Pour les fans de directions artistiques expérimentales
The Silver Case 2425 rassemble deux Visual novel, et ce duo peut être considéré comme jusqu’au-boutiste dans le genre. Ne vous attendez donc pas à des subtilités de gameplay ! On a bien des phases d’énigme, des mouvements pour aller interroger des témoins, et différentes interactions avec l’environnement. Mais rien qui fasse appel au moindre skill du joueur. En fait, on passera beaucoup de temps à trouver le bon protagoniste afin de faire avancer l’intrigue. Le seul bémol vient de The 25th Ward, qui use trop d’allers et retours dans les étages de l’immense tour dans laquelle se déroule l’histoire. C’est assez répétitif, mais heureusement contrecarré par l’ambiance. Pour tout en voir, en prenant en compte les deux titres, il vous faudra une quarantaine d’heures. Avec un peu de contenu à dénicher, des petits trucs cachés, de quoi faire plaisir aux complétistes.
La direction artistique, qui plaira notamment aux fans de David Lynch pour son côté expérimental, est au centre du trip. L’utilisation de divers rendus, du dessiné au modèle 3D, en passant même par le FMV, imprime un caractère constamment inattendu.

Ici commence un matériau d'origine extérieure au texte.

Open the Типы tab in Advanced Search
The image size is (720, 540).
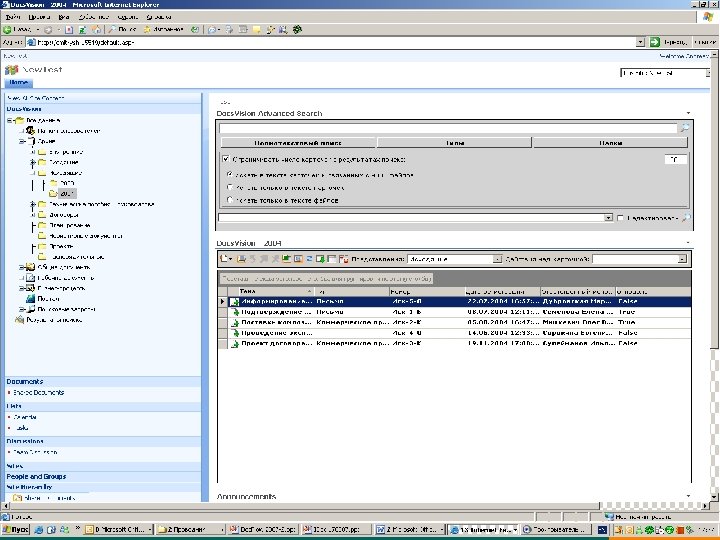[x=454, y=143]
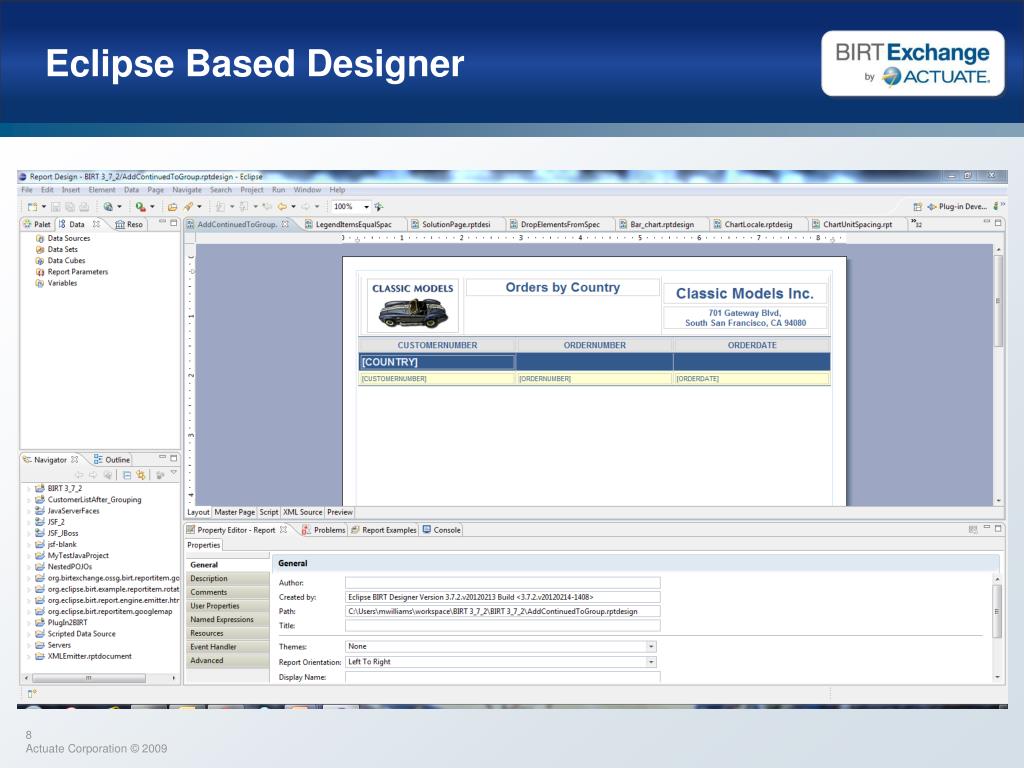Select the Data Sets icon in Data Explorer

click(x=40, y=249)
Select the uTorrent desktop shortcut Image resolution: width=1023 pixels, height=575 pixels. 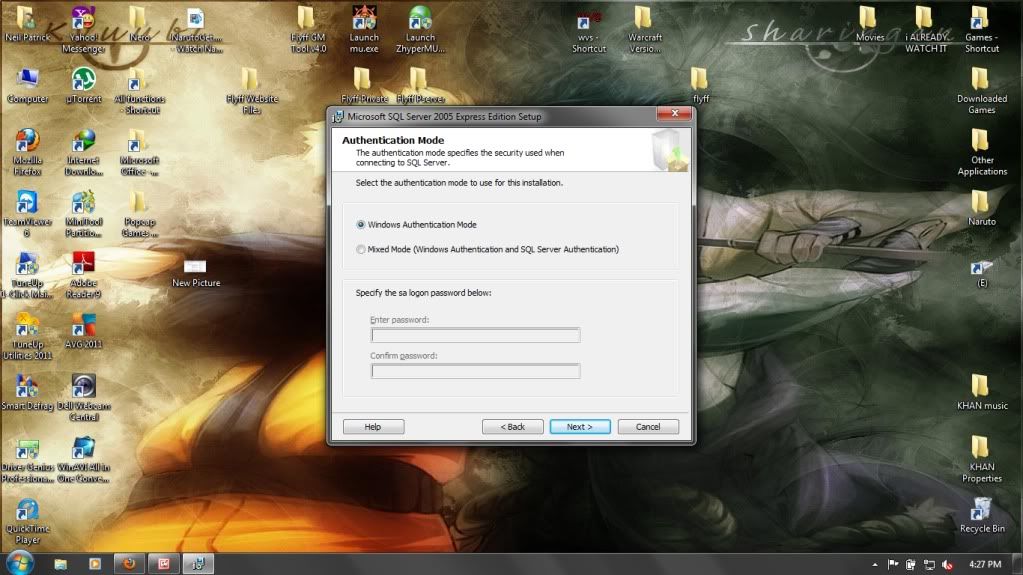click(83, 80)
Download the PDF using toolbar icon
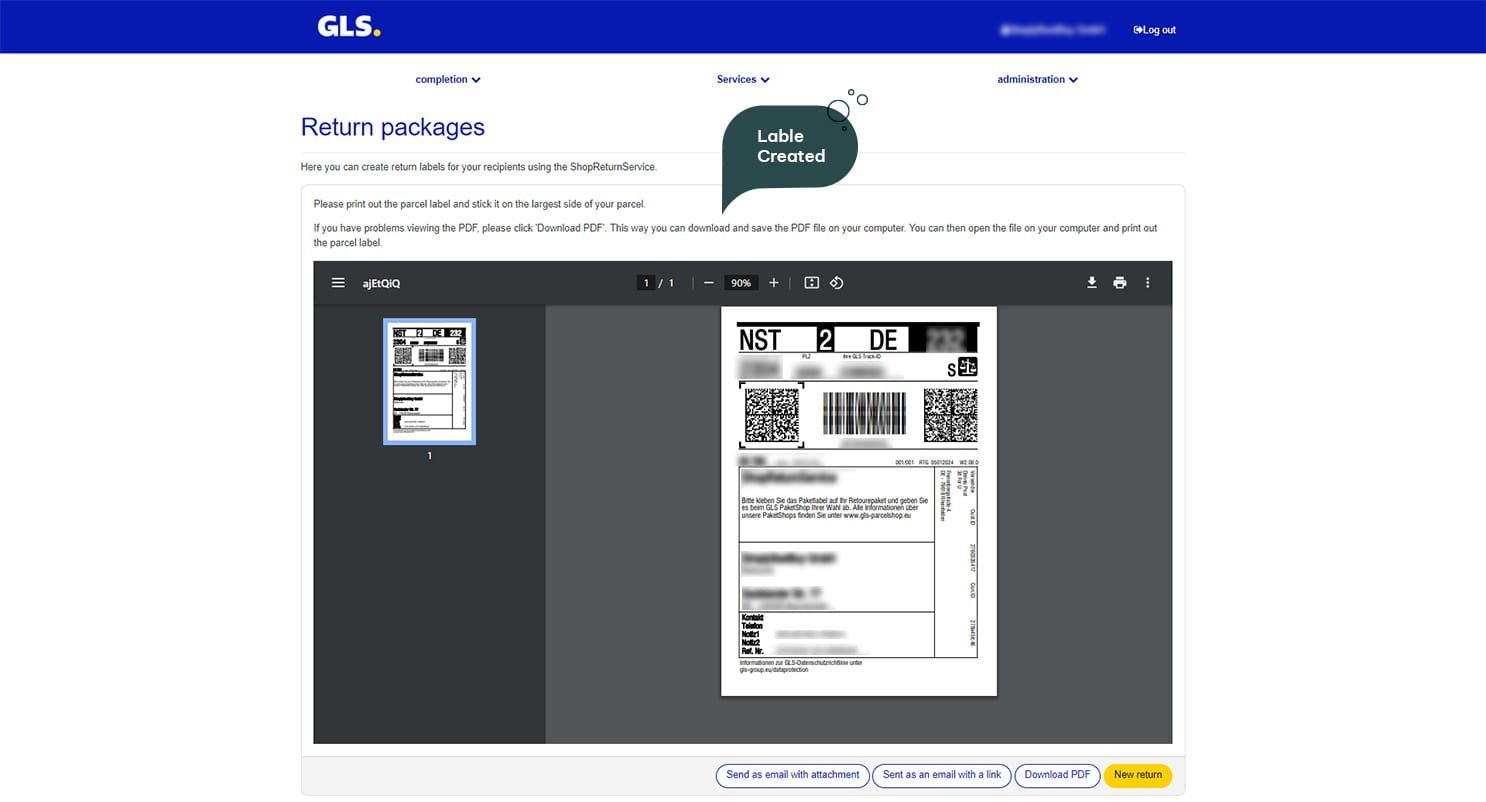The image size is (1486, 802). (x=1092, y=283)
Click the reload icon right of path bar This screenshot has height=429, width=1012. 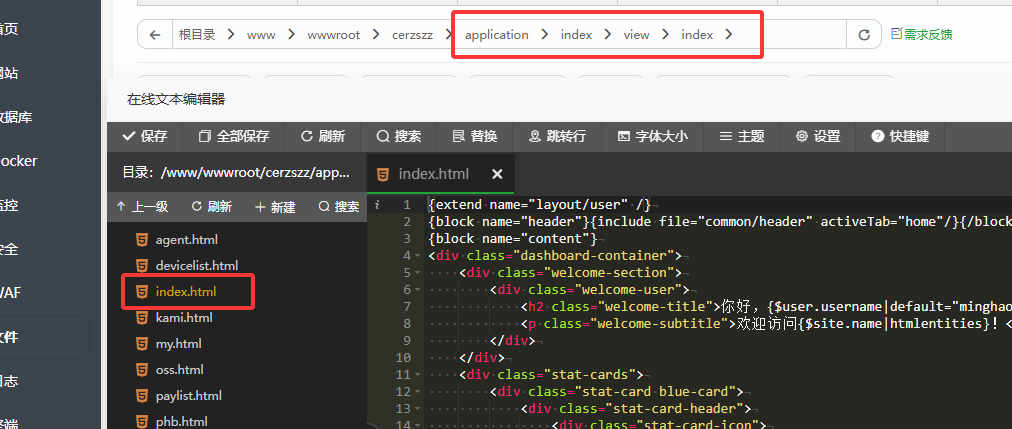click(863, 35)
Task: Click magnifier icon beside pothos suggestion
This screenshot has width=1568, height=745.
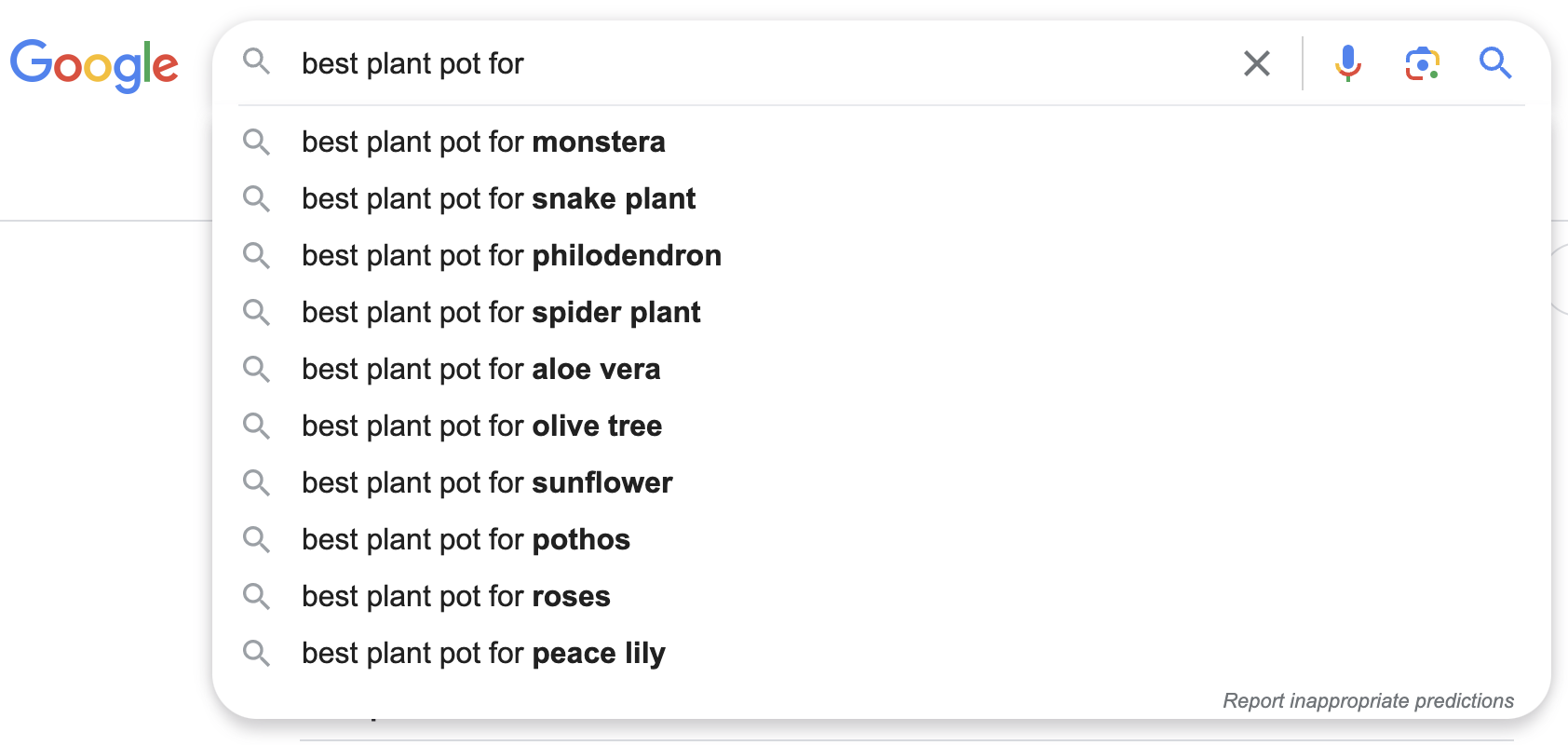Action: pos(256,539)
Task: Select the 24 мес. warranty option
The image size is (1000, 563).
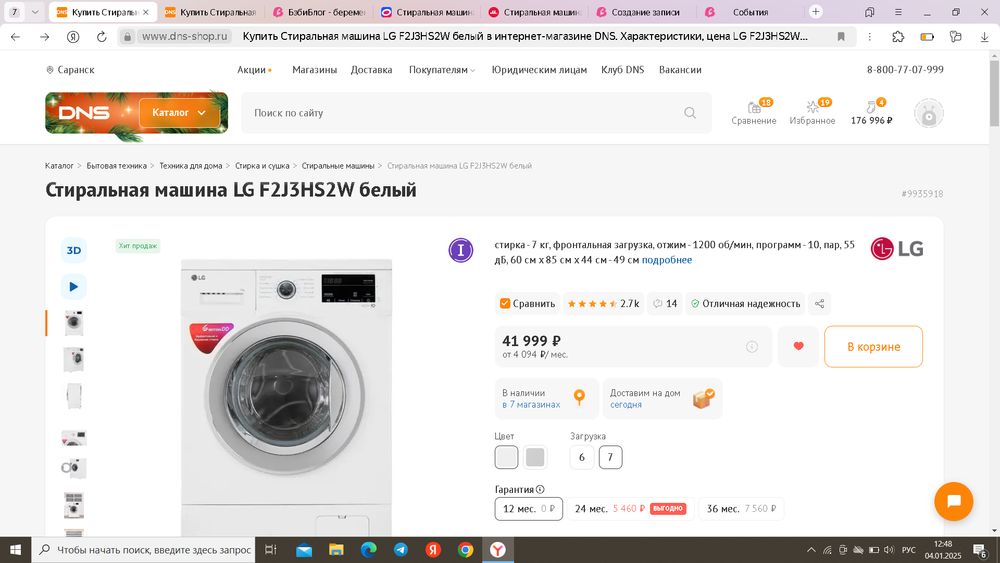Action: click(629, 509)
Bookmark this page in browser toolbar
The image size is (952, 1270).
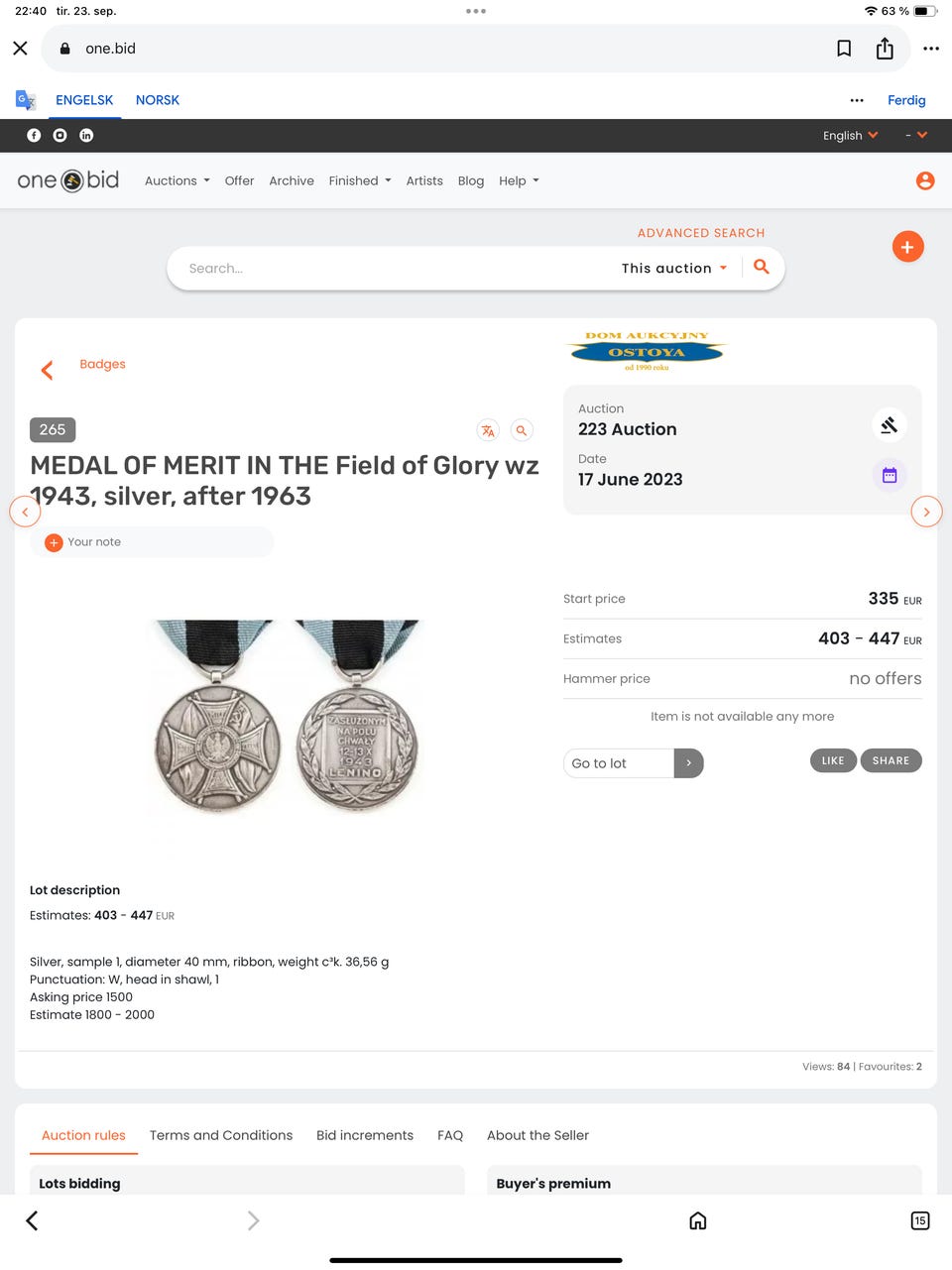click(844, 49)

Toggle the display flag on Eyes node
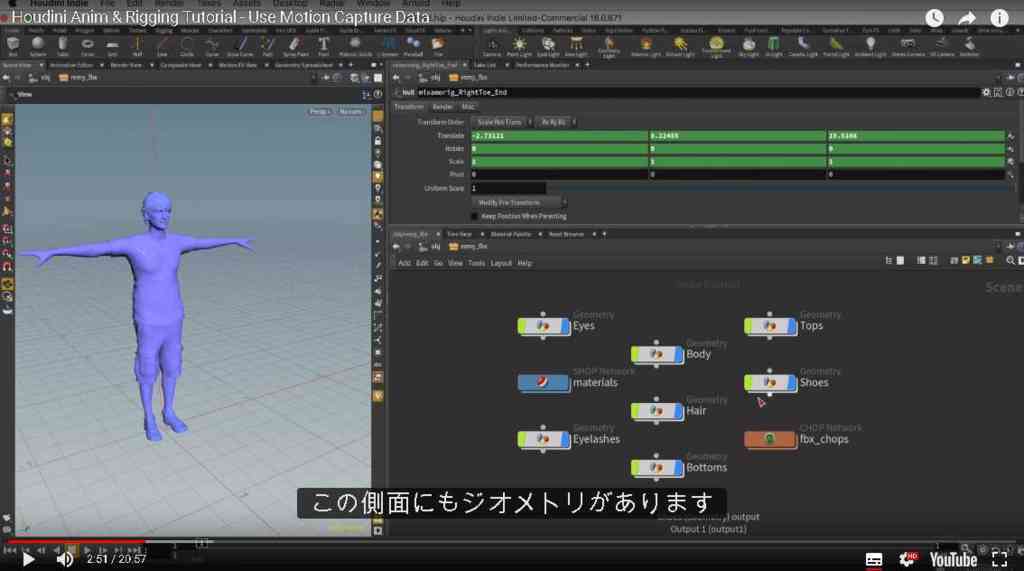(x=566, y=325)
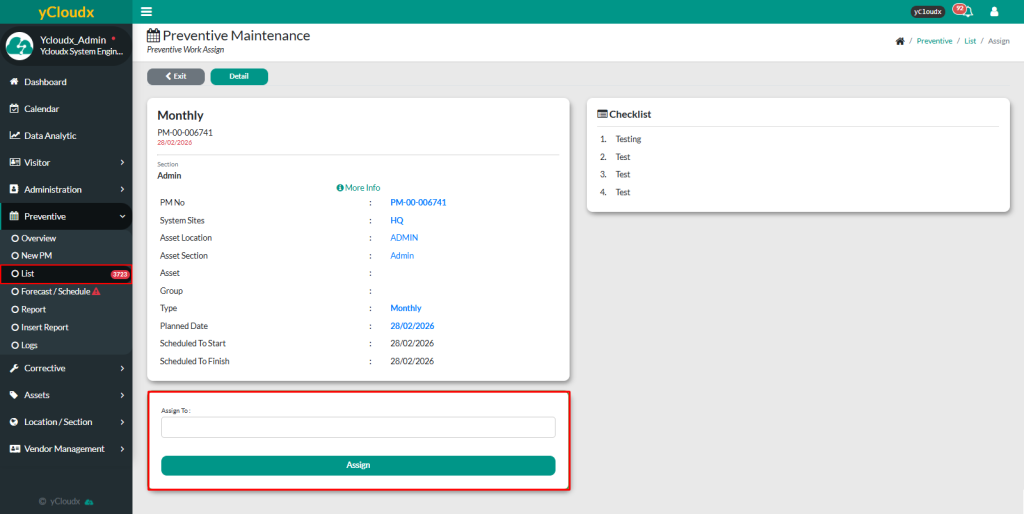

Il est pourtant indéniable que le studio de Suda51, Grasshopper Manufacture, sait exactement où il va. Les deux histoires qui forment The Silver Case 2425 sont très soignées dans leur écriture, mais le rendu visuel n’est pas étranger à l’impression malsaine qui transpire de chaque minute. Même l’ambiance sonore, son mixage, est utilisé afin d’accentuer ce côté lugubre. Peut-être même un peu trop, cela devient parfois vraiment très pesant. D’ailleurs, c’est un regret que l’on pourra aussi formuler à plus grande échelle : clairement, ce Visual novel ne s’adresse pas à un public en recherche de bonheur et de légèreté. Sachez, enfin, que les problèmes techniques qu’a pu connaître The Silver Case sur PlayStation 4 sont désormais de l’histoire ancienne : tout va pour le mieux.